In the records below, some lines hold the word "accomplish". Copy each of those lines.

[Stored items]
########
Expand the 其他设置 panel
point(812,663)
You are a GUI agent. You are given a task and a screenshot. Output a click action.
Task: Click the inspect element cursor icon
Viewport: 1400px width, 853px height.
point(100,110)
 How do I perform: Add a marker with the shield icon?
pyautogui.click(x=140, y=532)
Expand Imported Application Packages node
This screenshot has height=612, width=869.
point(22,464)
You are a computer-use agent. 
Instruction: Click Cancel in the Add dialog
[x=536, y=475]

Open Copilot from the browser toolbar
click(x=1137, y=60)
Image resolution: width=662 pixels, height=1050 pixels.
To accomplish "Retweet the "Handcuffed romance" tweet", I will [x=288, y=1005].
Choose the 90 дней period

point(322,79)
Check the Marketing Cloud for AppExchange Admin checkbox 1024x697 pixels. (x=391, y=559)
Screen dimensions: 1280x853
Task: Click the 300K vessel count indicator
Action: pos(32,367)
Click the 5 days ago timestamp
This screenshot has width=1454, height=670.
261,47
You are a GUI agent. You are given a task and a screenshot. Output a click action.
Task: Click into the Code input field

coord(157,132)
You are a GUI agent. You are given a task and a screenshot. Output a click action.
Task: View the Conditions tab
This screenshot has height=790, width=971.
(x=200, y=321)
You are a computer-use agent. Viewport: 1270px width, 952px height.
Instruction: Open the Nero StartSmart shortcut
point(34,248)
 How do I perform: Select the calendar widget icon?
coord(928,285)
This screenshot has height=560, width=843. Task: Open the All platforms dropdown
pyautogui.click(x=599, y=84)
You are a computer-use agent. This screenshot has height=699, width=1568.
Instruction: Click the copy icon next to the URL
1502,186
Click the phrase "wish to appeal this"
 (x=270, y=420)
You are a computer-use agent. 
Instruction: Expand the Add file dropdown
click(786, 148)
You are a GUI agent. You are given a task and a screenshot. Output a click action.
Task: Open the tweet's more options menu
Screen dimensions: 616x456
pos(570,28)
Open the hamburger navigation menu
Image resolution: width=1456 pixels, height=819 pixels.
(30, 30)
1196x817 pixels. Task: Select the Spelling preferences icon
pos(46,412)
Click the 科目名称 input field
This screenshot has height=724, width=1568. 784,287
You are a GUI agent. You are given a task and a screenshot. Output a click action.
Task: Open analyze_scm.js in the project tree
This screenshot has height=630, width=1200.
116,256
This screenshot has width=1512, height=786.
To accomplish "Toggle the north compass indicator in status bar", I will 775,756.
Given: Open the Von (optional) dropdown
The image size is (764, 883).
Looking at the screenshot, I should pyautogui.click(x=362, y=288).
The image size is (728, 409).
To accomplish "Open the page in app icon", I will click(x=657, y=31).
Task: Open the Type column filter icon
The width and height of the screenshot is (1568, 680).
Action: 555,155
########
Task result:
To accomplish "Retweet the "Handcuffed romance" tweet", I will [x=288, y=1005].
To accomplish "Toggle the north compass indicator in status bar", I will 775,756.
To accomplish "Open the page in app icon", I will click(x=657, y=31).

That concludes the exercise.